How many teachers are needed is sometimes a matter of disagreement and different numbers are used, depending on the situation.
A “leave behind” that staff prepared so board members could press lawmakers for more funding states that the number of teacher vacancies has skyrocketed this year to 341, from 195 two years ago.
The latest web-based listing shows 280 instructional jobs, and Eakins cautioned Tuesday that not all are "true vacancies."
As he has said in the past, the listings are misleading because in some cases, classes are small enough to be combined and entrusted to one strong teacher.
In other cases, subject coaches and specialists are doing the teacher's work even though the vacancy appears on the list.
"The first thing we look at in our schools is, how are you solving that issue?" Eakins said.
But Snively said she has heard from constituents who are angry that their children are spending months at a time with long-term substitutes for important classes such as algebra.
“You should not have a substitute teacher in algebra,” Snivey said. “That’s core curriculum.”
Snively asked Eakins to bring a plan of action back to the board. While the request could not be put to a vote, members Karen Perez and Stacy Hahn agreed that the current situation is not acceptable.
Perez said a lack of continuity makes things worse for children with mental health problems.
And Hahn, who comes from a career in the University of South Florida College of Education, said she has been concerned about the shortage since before she took office.
"Unfortunately, we do have substitutes and the majority are serving some of our most vulnerable children," she said.
"I will agree that if we wait to recruit in your traditional ways, it just isn't going to happen fast enough."

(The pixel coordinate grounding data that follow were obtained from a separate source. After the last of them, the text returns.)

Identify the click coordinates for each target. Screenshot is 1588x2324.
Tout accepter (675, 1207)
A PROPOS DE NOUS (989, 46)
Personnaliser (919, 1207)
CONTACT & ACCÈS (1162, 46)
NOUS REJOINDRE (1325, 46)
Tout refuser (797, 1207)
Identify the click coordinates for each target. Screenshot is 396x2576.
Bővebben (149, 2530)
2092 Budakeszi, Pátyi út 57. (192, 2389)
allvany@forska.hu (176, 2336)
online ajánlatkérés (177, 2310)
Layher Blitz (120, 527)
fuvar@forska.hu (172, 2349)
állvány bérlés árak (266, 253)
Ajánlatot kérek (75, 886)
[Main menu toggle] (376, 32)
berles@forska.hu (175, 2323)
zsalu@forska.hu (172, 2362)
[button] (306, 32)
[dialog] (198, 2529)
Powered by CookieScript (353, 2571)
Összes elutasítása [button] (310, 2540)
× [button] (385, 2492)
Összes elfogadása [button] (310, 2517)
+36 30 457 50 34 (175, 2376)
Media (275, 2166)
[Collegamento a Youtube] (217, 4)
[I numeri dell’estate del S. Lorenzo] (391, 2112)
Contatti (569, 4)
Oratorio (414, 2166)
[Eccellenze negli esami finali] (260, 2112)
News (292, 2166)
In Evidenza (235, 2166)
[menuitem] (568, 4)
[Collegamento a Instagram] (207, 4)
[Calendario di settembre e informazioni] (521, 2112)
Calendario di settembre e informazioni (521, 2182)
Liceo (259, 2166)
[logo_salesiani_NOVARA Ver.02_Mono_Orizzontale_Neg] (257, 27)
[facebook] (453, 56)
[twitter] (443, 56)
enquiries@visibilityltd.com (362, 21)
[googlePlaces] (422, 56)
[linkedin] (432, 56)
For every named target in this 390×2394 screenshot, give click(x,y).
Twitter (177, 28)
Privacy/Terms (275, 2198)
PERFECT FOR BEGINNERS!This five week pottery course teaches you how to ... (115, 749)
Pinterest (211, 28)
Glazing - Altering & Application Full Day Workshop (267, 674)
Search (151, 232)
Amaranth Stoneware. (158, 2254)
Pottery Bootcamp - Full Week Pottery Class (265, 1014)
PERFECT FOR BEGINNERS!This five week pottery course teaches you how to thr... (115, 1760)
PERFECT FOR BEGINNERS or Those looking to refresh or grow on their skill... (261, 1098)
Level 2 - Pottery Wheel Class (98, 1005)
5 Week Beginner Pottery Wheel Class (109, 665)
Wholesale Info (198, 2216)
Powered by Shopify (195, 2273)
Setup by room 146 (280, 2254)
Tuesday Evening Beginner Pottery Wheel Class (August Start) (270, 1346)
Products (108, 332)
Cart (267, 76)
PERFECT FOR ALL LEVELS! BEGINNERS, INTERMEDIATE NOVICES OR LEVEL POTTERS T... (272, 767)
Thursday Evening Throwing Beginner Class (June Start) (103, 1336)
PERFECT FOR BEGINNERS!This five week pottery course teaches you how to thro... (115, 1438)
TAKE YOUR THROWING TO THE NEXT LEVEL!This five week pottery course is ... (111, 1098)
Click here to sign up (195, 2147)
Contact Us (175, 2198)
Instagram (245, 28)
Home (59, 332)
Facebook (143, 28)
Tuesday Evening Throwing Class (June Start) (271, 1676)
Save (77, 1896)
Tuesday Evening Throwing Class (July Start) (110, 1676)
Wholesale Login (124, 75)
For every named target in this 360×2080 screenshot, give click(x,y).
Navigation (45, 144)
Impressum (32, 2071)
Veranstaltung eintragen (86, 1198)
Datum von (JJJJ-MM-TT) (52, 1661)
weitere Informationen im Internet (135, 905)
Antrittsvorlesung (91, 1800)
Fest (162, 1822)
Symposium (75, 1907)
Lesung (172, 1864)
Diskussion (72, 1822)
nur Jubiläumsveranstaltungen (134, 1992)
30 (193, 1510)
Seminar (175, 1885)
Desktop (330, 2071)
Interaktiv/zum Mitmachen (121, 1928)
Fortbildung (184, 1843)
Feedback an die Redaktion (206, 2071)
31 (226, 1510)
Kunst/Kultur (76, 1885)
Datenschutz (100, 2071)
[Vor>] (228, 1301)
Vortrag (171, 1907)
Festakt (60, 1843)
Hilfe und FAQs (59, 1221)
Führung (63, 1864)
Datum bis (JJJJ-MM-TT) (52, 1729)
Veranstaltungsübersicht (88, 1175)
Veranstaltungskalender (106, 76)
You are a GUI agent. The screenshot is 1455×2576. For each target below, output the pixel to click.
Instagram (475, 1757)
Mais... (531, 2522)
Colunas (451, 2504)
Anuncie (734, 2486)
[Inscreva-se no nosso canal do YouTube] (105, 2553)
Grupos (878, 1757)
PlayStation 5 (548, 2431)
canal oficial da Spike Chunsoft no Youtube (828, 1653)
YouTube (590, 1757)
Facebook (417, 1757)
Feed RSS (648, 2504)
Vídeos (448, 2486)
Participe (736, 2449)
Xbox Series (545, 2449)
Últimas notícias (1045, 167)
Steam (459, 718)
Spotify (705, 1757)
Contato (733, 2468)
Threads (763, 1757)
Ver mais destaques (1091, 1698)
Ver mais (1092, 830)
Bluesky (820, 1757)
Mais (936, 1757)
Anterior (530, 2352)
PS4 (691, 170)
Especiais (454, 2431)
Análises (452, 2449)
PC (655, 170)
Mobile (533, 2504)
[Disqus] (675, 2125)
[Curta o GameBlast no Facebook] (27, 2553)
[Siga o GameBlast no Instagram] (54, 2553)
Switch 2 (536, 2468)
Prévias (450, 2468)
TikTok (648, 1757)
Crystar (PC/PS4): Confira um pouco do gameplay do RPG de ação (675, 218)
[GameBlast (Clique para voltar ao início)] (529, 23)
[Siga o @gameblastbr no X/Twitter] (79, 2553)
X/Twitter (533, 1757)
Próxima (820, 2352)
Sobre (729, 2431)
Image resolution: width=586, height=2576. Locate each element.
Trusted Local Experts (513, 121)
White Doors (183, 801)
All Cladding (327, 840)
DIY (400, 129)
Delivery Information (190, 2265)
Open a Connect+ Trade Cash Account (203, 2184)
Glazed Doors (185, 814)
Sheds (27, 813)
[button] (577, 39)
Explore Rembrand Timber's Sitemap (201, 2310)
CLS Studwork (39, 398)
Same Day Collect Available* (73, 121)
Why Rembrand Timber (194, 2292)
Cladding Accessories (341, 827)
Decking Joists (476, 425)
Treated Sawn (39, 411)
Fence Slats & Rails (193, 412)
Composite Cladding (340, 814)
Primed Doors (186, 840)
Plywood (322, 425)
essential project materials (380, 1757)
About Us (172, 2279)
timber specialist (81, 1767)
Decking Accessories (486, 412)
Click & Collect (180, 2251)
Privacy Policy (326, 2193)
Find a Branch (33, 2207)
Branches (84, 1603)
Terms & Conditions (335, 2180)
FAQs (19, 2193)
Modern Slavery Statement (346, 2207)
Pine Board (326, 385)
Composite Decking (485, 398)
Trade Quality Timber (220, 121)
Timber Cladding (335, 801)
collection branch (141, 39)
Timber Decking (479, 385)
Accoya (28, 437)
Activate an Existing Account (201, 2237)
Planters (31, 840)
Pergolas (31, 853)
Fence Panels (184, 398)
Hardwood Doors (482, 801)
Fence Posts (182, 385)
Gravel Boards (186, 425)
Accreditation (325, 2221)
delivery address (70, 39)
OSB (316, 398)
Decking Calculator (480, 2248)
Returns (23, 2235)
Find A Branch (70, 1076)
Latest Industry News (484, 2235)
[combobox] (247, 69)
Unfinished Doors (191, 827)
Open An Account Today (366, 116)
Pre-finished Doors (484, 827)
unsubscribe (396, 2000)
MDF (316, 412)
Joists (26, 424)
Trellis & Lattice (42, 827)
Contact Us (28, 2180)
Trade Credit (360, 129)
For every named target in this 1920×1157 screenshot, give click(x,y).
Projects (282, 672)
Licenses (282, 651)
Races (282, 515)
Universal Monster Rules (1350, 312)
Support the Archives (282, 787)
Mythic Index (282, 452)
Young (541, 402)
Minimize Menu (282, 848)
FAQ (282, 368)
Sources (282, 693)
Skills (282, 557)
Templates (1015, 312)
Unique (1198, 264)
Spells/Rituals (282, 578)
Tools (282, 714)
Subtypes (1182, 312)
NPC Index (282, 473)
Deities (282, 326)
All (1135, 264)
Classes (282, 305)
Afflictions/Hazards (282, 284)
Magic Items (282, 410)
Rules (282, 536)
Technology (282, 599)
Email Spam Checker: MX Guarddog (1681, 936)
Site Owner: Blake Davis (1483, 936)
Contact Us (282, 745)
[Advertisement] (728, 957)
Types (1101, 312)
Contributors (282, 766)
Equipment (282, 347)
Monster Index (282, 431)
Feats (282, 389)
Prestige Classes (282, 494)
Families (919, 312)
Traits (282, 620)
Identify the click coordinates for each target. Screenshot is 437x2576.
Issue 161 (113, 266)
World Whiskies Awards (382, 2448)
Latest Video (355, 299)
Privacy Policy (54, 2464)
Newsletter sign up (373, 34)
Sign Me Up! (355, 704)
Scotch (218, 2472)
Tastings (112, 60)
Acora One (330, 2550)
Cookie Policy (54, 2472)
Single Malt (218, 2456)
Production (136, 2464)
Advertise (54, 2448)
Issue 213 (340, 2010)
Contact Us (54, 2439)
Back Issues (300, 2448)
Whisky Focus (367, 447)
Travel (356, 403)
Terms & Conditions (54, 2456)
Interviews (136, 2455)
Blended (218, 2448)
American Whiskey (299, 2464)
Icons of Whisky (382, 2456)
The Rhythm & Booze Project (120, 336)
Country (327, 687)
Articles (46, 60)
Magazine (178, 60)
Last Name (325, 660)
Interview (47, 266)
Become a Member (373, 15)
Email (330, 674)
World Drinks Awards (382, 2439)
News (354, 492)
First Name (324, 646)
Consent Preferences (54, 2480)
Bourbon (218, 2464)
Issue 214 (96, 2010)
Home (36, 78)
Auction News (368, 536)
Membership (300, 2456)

Eakins has said for awhile that he is considering a more accelerated recruiting plan for the 50 high-needs schools that fall under the new “Achievement” umbrella.
The district has a $30,000 contract with a human resource firm, the Alma Advisory Group, and Eakins said leaders will meet with the school board members individually over the next week to explain their strategy.
Human Resources Chief Marie Whelan said the plan could likely come before the board at its Feb. 19 meeting.
While he downplayed the number of true vacancies, Eakins also said he appreciates the need to be fully staffed. Principals, he said, have told him that “if i knew I had a high quality teacher with great expertise in front of my kids in the schools, we could probably save a lot of money on other resources that we put into our schools.”
He also said he is making teacher recruitment a top priority.
“We’re going big,” he said. “If I have to go someplace across this country to sell the Tampa, Florida to someone at a college of education somewhere that s seeking to come to a nice location, to teach in great schools with great leadership, I’m going to put myself out there to do that.”